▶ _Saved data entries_
= = = = = = =

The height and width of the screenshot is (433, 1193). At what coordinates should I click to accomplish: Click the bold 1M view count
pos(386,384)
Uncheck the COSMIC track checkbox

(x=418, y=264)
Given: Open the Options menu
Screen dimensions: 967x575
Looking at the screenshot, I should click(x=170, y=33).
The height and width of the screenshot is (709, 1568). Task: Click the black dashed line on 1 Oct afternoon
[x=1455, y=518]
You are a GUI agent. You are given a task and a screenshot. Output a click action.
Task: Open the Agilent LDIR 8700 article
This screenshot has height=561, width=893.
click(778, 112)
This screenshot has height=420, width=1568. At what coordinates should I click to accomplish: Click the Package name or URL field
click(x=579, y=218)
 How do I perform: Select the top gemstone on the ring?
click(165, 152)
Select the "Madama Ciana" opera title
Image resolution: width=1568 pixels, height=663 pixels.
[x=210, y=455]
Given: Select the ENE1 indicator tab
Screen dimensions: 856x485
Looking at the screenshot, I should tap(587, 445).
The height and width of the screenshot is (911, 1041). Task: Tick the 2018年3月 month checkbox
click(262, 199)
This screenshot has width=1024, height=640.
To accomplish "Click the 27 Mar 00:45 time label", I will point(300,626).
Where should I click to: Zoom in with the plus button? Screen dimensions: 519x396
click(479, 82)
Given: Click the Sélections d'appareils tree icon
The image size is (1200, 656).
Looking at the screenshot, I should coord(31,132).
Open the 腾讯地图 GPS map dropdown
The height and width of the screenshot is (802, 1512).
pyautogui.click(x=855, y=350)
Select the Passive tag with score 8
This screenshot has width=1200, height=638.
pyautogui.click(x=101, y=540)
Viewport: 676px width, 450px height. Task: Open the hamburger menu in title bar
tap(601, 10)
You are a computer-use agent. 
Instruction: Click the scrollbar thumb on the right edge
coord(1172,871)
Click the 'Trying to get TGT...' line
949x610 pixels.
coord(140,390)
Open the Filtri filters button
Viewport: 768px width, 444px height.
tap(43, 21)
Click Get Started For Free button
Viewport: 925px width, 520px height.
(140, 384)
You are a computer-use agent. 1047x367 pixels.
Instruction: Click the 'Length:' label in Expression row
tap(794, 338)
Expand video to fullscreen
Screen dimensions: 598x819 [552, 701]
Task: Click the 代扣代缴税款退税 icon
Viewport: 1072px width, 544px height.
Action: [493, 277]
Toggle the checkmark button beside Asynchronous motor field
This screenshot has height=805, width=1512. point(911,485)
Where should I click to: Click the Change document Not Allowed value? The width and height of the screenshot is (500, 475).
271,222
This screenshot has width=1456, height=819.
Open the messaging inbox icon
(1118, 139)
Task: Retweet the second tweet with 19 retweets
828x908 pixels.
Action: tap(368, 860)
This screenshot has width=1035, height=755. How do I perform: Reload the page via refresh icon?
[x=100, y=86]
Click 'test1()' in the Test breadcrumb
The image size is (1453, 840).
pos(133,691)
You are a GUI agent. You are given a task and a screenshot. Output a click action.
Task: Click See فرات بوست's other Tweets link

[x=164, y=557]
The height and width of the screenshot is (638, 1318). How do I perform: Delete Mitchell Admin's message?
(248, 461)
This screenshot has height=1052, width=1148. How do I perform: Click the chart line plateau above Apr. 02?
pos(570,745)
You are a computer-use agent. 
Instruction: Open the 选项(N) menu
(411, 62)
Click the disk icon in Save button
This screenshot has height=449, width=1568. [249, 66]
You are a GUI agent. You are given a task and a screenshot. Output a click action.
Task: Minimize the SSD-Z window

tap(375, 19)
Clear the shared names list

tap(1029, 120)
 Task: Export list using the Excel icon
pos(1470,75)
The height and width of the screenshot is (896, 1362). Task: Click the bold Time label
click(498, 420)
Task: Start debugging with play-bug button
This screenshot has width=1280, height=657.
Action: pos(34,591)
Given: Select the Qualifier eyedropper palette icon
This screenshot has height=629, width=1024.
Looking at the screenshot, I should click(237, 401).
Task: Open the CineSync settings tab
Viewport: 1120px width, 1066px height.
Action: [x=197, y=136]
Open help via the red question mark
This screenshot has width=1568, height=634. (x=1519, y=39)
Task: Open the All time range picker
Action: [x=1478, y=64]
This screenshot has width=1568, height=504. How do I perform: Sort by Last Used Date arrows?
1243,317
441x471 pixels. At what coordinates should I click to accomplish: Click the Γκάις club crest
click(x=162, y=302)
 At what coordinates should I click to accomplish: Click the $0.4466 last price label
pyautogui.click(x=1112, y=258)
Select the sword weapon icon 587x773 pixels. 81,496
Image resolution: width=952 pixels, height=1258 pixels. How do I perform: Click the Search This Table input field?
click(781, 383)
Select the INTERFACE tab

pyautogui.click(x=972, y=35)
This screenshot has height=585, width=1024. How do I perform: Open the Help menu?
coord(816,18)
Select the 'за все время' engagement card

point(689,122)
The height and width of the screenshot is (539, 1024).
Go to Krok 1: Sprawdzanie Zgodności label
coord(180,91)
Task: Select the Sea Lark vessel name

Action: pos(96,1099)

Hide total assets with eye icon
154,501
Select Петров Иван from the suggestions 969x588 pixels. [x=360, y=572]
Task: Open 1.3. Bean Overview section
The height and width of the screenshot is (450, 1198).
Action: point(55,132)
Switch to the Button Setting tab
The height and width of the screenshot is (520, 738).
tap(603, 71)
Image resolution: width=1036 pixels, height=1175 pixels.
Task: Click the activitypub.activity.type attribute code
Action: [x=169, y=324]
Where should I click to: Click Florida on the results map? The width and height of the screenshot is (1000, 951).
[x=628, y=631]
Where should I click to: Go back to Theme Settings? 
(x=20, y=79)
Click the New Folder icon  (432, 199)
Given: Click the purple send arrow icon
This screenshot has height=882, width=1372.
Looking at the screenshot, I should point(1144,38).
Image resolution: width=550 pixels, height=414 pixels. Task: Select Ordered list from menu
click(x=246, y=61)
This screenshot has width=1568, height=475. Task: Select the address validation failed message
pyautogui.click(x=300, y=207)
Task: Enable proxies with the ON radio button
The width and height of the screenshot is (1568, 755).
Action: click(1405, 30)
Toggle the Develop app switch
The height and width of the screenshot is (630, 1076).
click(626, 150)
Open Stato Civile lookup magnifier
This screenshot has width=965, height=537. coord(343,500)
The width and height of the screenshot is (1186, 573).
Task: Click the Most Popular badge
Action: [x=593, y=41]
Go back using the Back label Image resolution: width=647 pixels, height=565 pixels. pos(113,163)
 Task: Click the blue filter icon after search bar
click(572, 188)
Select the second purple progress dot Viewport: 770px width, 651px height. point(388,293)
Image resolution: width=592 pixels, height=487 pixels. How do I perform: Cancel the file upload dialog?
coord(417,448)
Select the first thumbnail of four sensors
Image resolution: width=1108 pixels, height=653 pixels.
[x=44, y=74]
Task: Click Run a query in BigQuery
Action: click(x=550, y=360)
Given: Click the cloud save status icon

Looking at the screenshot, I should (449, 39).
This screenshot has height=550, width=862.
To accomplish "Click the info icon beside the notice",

= = = = = = =

▶ _Instructions for the task_
Select every line in the records above that contains the word "purple".

▶ _Finished exercise_
Given: Click the purple send arrow icon
Select the second purple progress dot Viewport: 770px width, 651px height. point(388,293)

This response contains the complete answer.